French Strikes Continue – Longest in 50 Years

Protests continue in France as strikes by workers have now lasted over a month, making it the longest strike in France since 1968.

Workers in France can stop working at a much younger age than people in many other countries. The government offers many workers a pension.

But France’s government has 42 different pension systems, and French President Emmanuel Macron wants to simplify this. Mr. Macron says the government can’t afford to keep paying the pensions and that it isn’t fair to future workers not to fix the system.

Protest in Paris over pension reform on December 28, 2019.
Workers in France have been striking for over a month to protest planned changes to the pension system. President Macron says he will move ahead with the changes. The picture shows a protest in Paris on December 28.
(Source: Paule Bodilis/Jeanne Menjoulet, via Flickr.com.)

But workers don’t like Mr. Macron’s planned changes. They worry they’ll have to work longer and be paid less.

The strike, which started in early December, has hit trains and subways especially hard and made it difficult for people to get around.

Over 60% of French people support the strike, but that support is getting weaker. People are getting tired of dealing with the effects of the strike. Many workers are suffering after a month without pay, and businesses have lost a lot of money because of the strikes.
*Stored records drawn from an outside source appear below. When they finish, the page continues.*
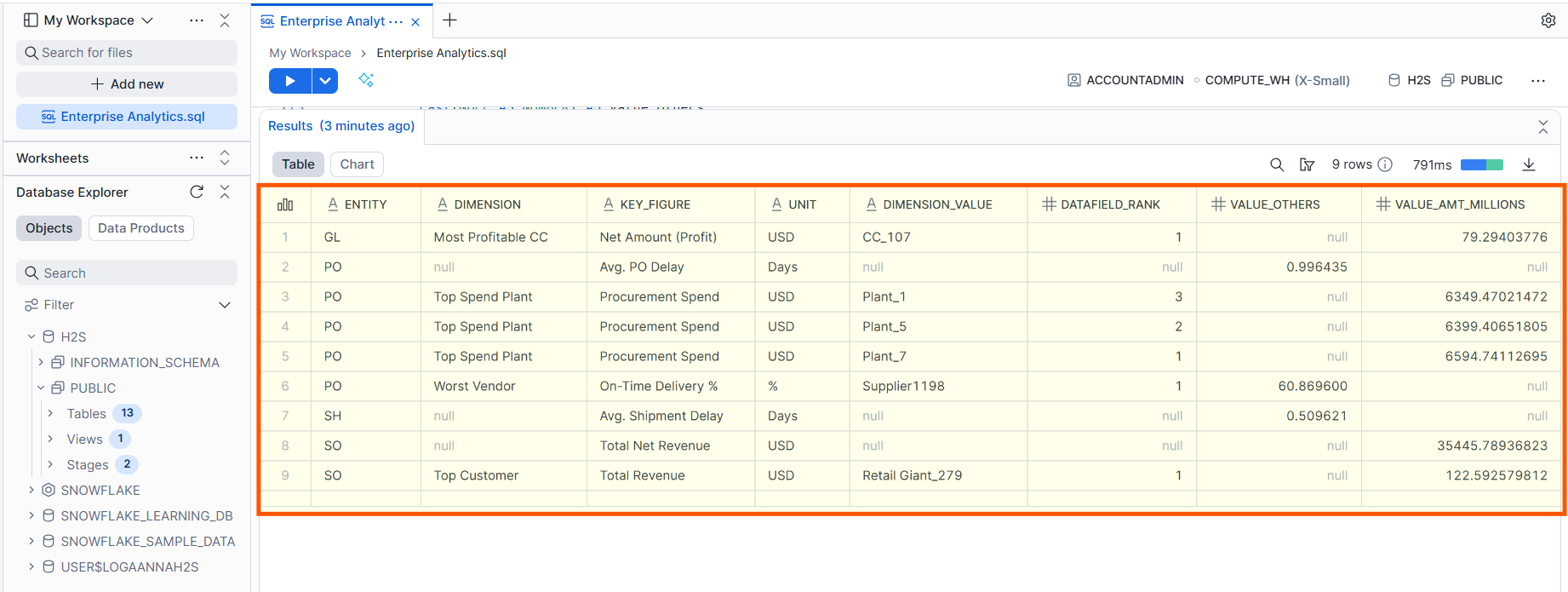
Task: Click the query timing progress bar
Action: click(1481, 164)
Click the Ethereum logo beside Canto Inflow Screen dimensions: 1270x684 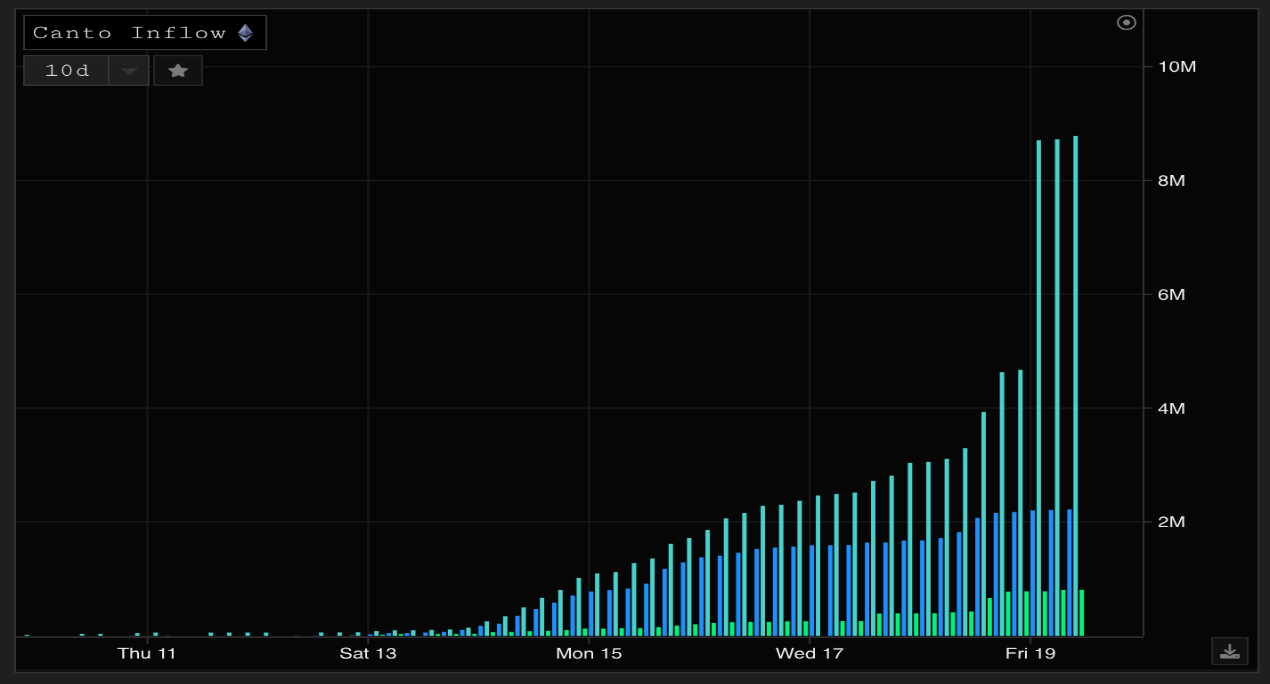(x=245, y=33)
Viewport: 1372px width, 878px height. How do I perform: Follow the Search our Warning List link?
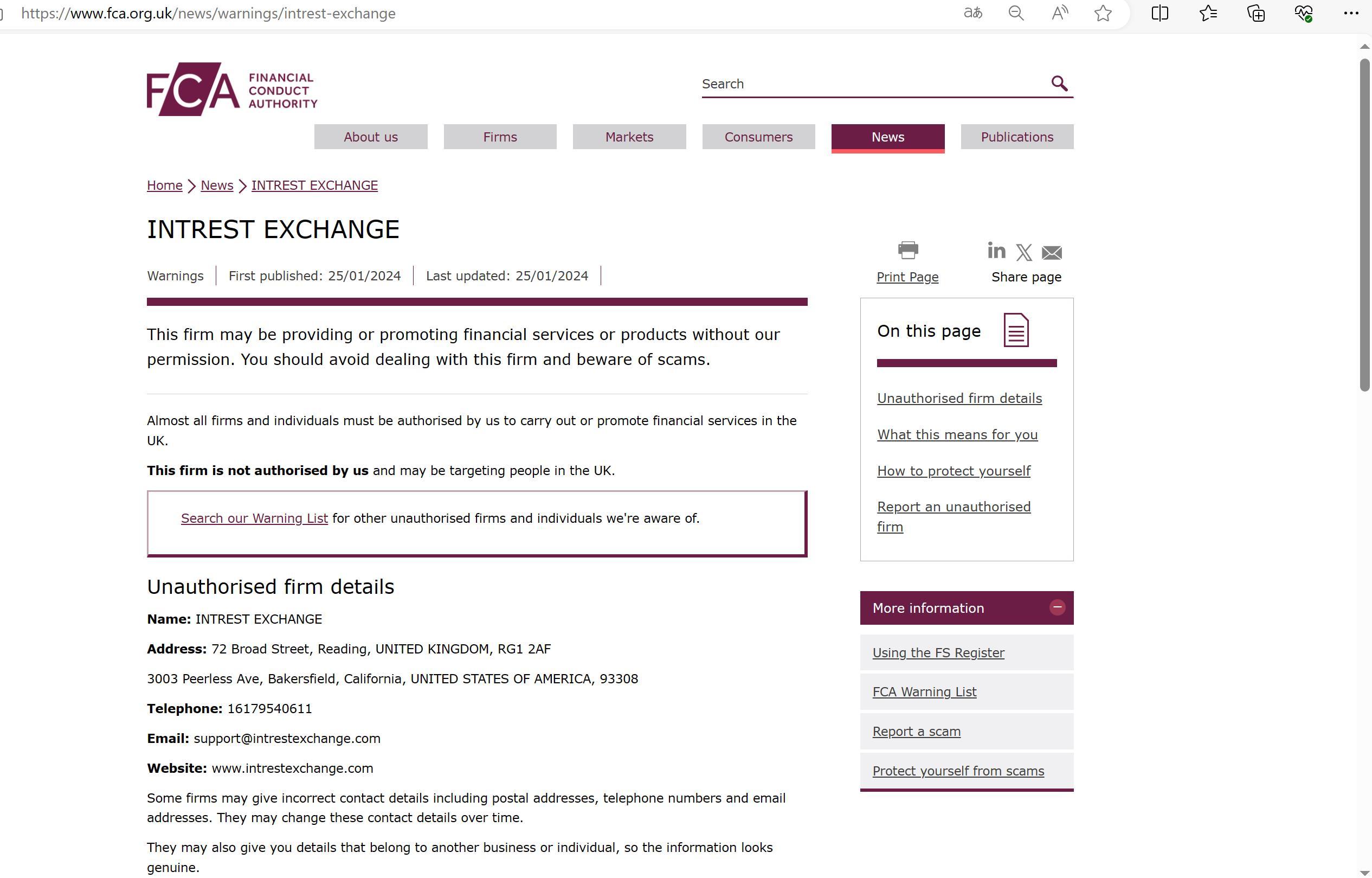[254, 518]
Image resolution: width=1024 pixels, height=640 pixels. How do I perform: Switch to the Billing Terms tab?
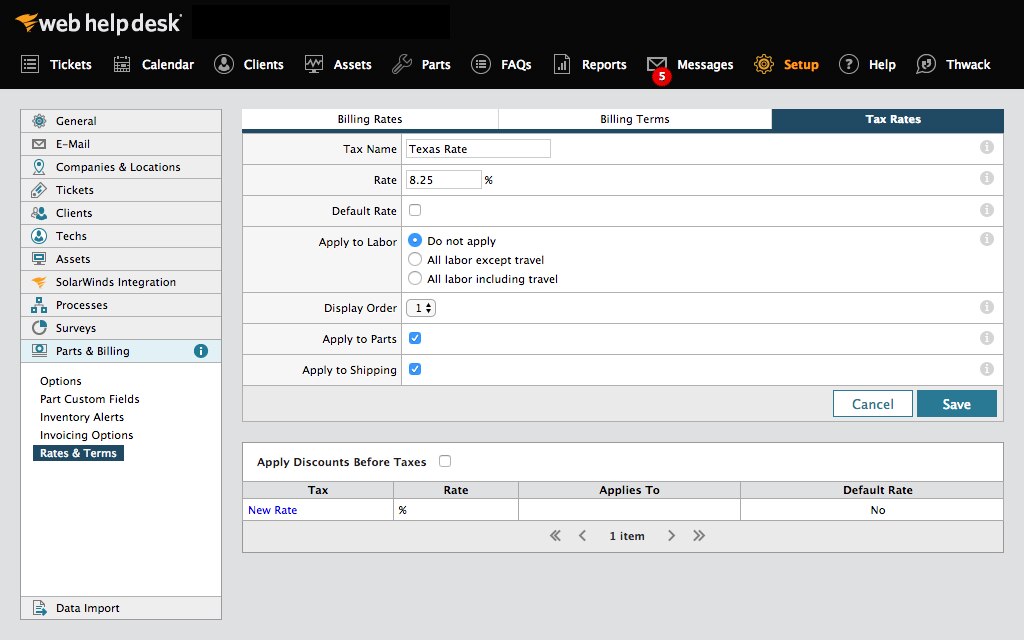pos(634,119)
But workers aren’t giving up. A huge general protest is planned for January 9. Other protesters plan to block off locations that provide France’s fuel for four days starting January 7.
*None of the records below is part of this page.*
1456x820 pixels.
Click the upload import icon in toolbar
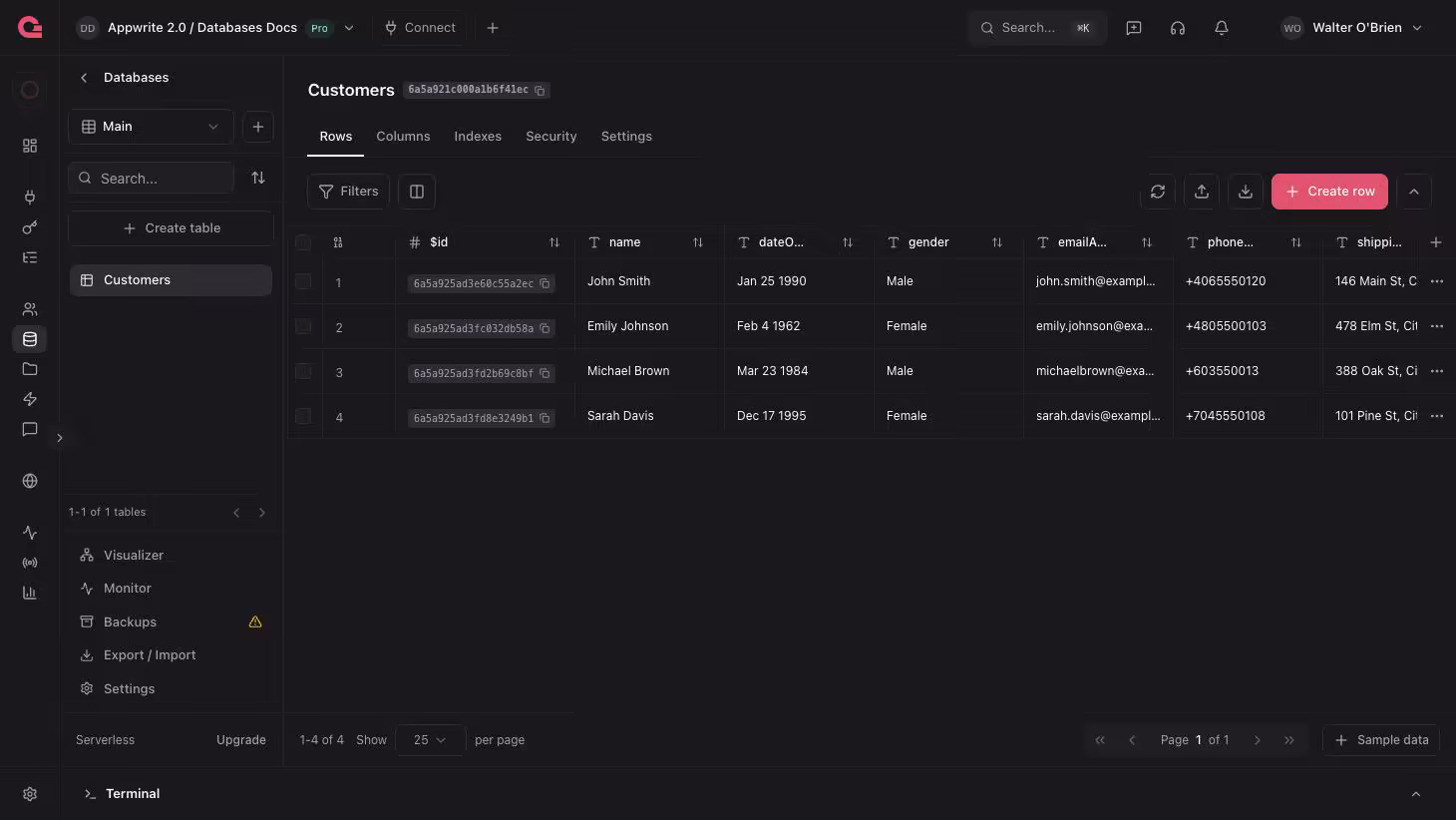tap(1202, 192)
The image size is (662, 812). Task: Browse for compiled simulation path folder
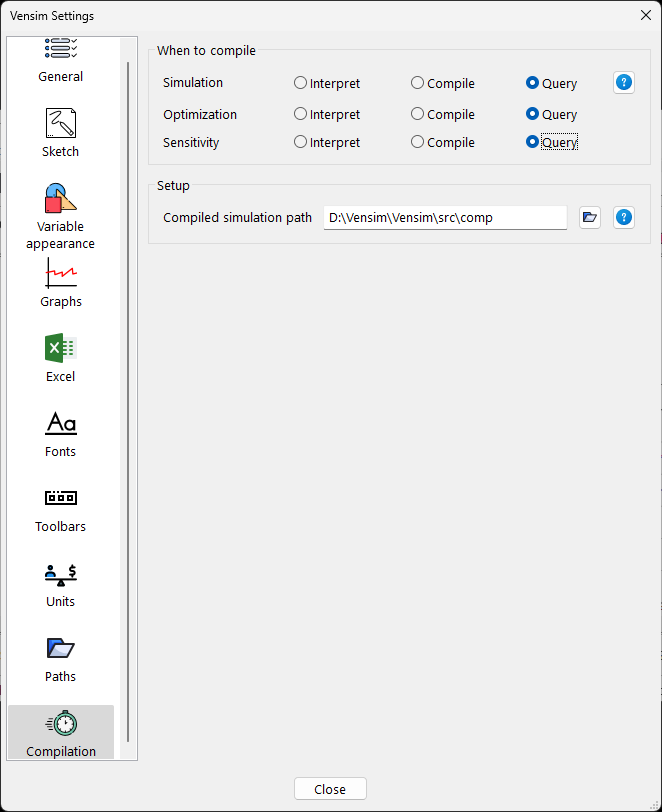pyautogui.click(x=590, y=217)
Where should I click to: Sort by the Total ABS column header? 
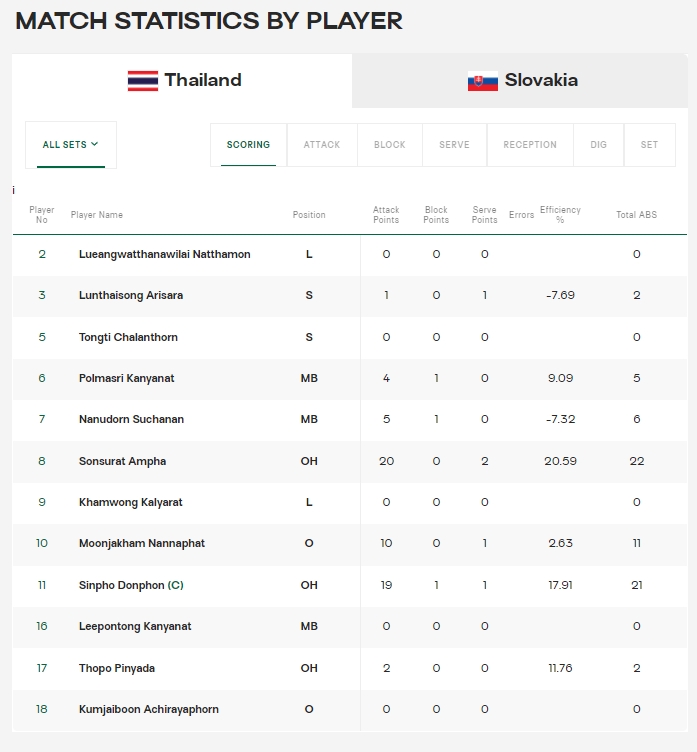(637, 215)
Mr. Macron says he will move ahead with the changes, but he hopes workers will talk with the government to find solutions both sides can accept.

Germany Lowers Long-Distance Train Prices

Starting Wednesday, long-distance train riders in Germany got a 10% cut on ticket prices. The move is part of the German government’s efforts to tackle the climate crisis.  The hope is that more people will take trains instead of planes, which pollute more.
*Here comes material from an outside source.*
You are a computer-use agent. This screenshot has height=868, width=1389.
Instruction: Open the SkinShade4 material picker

Red train at the Hauptbahnhof in Dresden, Germany.
Germany’s railway company lowered prices for long-distance trips by 10%. The company can do this because the government lowered the tax on train travel from 19% to 7% to encourage more people to travel by train. Above is a train station in Dresden, Germany.
(Source: Lupus [CC BY-SA 4.0], via Wikimedia Commons.)

Deutsche Bahn, Germany’s railway company, lowered prices by 10% for trips longer than 31 miles (50 kilometers). The company could do this because the government lowered the tax on train travel from 19% to 7% to encourage more people to travel by train.

Deutsche Bahn believes the move could attract as many as 5 million more riders to its trains.

People traveling by train for shorter distances weren’t so lucky – they actually had a small price increase.

Washington State Highway Blocked by Tumbleweed

On New Year’s Eve, drivers on a highway in Washington state found themselves caught in an unusual storm – a storm of tumbleweeds.

Tumbleweeds are bushy plants that grow over a yard (1 meter) high. When they are grown, they break off at the base. The plant spreads its seeds as it’s blown along by the wind over open ground.

The Washington State Department of Transportation posted this picture of a car covered by tumbleweed.
Drivers traveling on New Year’s Eve had to stop because the highway was covered with tumbleweeds. When police arrived, they found the highway completely blocked, with cars buried under tumbleweeds piled as high as 30 feet (9 meters).
(Source: WSDOT East.)

Drivers traveling on New Year’s Eve found themselves unable to move along State Route 240 because it was covered with tumbleweeds. As drivers pulled to the side of the road, more tumbleweeds began to pile up on the cars.

When state police arrived, they found the highway completely blocked, with tumbleweeds piled up to 30 feet (9 meters) high. The blocked area was three football fields long.

It took police over ten hours working by hand and with snowplows to dig out the buried cars and clear the jam.